In the twenty-first century, one of the great ironies is that despite the interconnectedness of everyone through the internet, there are many people who say that they have no close friends. Either through circumstance, or that weird thing that happens to people in their 30s and 40s where life tends to make that lack of closeness all the more stark, by the time that people reach 40, 50, and 60, they have fewer friends. Beyond 60, there is a natural die off of people's friendship networks as people literally die.
Probably a lot of this has to do with personality. There are just some people who although they might be perfectly pleasant, and who don't project enough of their personality that beyond functional human interaction, other people just don't genuinely care about them. Everyone tends to gravitate towards those people who are naturally bubbly and vivacious but for a lot of quieter people, they simply aren't treated as worth the effort.
Once upon a time, we used to do community as a society, a whole lot better. Active membership of clubs, associations, churches, and community groups, extends to only about 11% of the population.
As those natural connected networks do not seem to work for as many people as they once did, the level of aloneness has skyrocketed.
I am a straight white male aged 35-55. The number of people who are aged within ten years older or younger than me, whom I speak to on a regular basis (that is for more than 15 minutes, without being connected to work) is 3. As this is less than 10, that means that statistically, I am a prime candidate for suicide, which is the most obvious expression of a lack of connectedness. Due to other factors, I manage to escape the statistical black hole but I should in theory serve as an object lesson; I am also the sort of person who is statistically a listener of Triple M.
The underlying problem is precisely that. The people who are likely to commit suicide, almost never feel they can talk openly about suicide or their mental health; and even if they did, they are far less likely to actually have anyone that they can talk to.
It is an invisible problem. If you go to the A&E department with a broken leg, everyone can see that you have a broken leg but if you are broken on the inside, nobody sees that at all.
The thing is though, that whilst I might have escaped the statistical black hole, there are many people who have not. The root cause of all of this is that the world is complex and most people are too busy fighting the struggles in their own lives, to really pay that much attention and care about the problems facing other people. That isn't necessarily an act of active coldness, it is just the way it is; hence the reason for Triple M falling silent today.

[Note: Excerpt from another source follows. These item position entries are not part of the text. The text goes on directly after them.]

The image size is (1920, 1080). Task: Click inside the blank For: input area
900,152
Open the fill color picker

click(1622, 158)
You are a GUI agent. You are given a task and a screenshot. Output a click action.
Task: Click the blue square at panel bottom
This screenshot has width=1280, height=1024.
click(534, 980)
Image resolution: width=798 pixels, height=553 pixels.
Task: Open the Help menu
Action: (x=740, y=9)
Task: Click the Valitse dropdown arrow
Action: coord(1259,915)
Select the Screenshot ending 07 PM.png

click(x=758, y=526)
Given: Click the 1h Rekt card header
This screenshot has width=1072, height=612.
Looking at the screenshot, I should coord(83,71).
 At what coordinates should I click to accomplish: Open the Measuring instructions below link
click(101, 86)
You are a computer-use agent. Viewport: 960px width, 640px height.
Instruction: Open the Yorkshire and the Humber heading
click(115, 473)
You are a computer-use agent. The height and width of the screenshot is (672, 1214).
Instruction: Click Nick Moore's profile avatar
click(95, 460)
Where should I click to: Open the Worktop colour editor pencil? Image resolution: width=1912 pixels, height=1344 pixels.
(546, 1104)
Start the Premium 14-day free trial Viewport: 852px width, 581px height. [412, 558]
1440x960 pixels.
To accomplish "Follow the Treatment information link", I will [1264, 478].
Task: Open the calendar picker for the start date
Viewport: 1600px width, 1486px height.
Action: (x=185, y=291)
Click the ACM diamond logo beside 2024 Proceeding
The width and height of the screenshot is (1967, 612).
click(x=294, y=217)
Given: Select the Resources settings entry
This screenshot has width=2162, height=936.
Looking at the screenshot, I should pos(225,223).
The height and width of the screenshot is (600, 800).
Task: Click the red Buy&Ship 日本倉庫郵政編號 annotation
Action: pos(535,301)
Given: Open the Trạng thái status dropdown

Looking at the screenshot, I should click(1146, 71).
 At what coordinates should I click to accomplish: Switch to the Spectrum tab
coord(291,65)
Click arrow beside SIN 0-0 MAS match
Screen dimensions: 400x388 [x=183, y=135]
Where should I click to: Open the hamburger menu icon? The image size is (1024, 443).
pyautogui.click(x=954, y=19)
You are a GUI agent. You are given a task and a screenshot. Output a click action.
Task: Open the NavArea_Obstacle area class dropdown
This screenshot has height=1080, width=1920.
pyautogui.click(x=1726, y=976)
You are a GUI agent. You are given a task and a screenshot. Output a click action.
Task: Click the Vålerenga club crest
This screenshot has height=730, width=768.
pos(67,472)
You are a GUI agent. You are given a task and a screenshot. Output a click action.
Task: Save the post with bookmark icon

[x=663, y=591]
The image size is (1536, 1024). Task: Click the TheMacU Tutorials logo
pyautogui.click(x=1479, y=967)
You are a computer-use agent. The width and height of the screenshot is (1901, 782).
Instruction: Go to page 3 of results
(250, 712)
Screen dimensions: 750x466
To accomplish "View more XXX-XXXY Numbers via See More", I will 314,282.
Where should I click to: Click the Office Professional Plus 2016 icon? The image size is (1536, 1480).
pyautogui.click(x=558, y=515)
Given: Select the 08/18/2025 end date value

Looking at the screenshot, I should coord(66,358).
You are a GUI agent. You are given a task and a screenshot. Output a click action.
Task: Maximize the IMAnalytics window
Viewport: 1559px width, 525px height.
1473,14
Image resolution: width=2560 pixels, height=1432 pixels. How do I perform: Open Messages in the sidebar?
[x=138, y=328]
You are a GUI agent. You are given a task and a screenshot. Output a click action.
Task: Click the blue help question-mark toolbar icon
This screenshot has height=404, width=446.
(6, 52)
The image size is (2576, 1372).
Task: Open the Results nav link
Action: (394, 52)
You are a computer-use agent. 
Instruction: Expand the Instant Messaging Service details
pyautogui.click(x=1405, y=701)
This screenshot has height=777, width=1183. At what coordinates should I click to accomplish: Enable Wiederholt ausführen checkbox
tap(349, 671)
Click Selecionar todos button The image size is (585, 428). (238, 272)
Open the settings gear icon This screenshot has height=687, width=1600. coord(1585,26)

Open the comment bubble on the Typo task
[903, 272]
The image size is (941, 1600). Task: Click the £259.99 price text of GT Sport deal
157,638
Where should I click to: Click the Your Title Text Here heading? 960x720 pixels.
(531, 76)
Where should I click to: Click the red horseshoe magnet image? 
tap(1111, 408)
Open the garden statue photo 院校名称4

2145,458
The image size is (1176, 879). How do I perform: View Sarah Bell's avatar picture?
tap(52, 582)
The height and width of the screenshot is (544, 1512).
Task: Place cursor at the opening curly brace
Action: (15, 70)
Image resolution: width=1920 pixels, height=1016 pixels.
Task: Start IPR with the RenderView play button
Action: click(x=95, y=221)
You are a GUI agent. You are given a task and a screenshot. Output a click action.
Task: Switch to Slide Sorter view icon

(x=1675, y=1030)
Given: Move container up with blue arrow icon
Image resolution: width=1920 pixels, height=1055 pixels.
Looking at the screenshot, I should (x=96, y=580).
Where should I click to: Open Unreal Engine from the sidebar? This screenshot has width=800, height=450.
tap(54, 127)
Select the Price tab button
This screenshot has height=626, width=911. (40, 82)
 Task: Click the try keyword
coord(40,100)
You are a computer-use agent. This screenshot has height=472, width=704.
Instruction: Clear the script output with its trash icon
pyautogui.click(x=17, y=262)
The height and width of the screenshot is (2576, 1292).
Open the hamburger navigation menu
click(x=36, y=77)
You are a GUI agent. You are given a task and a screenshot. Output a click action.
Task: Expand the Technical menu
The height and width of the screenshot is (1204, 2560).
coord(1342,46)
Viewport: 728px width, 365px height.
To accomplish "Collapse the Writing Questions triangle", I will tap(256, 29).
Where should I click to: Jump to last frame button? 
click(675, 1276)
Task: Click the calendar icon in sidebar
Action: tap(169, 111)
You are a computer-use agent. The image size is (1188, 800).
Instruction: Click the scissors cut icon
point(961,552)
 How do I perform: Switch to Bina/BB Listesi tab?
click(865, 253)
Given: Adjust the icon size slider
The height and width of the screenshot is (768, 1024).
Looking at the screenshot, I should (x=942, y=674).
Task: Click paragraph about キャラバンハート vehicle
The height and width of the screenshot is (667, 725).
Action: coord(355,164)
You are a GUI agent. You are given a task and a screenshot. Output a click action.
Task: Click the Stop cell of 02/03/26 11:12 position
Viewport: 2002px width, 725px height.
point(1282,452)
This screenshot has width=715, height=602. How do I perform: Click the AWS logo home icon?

The best expression of what the aim of the campaign wants to do today, would be for people to seek out the forgotten people. That in principle is a harder ask than the question posed by "R U OK? Day" where it is assumed that you are already in contact and aware of the problems of other people.
Thhis is why I think that it is ultimately flawed. The people who are lost and lonely, generally know that they are lost and lonely but don't know the way out. Their phone doesn't ring, except for nuisance calls, and they are unlikely to ring out on it. They are also likely to be hiding behind a veil of complete normality because they're hardly likely to advertise the fact that.
The aim of the campaign by Triple M today, is for you to ring them.